[Data to use — start]
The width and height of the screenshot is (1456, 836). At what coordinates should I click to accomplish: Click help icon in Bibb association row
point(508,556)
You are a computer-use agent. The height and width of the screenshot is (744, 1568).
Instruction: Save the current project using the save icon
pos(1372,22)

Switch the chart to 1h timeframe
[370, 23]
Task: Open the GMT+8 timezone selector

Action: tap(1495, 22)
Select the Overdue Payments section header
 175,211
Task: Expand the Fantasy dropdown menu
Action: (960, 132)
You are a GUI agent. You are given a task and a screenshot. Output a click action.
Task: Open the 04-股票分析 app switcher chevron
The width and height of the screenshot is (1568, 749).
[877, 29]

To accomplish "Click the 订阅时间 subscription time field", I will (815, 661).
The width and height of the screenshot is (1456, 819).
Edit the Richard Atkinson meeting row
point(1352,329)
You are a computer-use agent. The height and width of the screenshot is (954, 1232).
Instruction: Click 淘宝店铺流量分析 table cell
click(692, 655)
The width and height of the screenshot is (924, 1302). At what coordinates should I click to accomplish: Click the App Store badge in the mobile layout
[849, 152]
[Data to use — finish]
Would you reproduce every record above exactly as it appears?

The width and height of the screenshot is (1456, 836). At what coordinates should I click to accomplish: Click help icon in Bibb association row
point(508,556)
You are a computer-use agent. The height and width of the screenshot is (744, 1568).
Instruction: Save the current project using the save icon
pos(1372,22)

Switch the chart to 1h timeframe
[370, 23]
Task: Open the GMT+8 timezone selector

Action: tap(1495, 22)
Select the Overdue Payments section header
 175,211
Task: Expand the Fantasy dropdown menu
Action: (960, 132)
You are a GUI agent. You are given a task and a screenshot. Output a click action.
Task: Open the 04-股票分析 app switcher chevron
The width and height of the screenshot is (1568, 749).
[877, 29]

To accomplish "Click the 订阅时间 subscription time field", I will (815, 661).
The width and height of the screenshot is (1456, 819).
Edit the Richard Atkinson meeting row
point(1352,329)
You are a computer-use agent. The height and width of the screenshot is (954, 1232).
Instruction: Click 淘宝店铺流量分析 table cell
click(692, 655)
The width and height of the screenshot is (924, 1302). At what coordinates should I click to accomplish: Click the App Store badge in the mobile layout
[849, 152]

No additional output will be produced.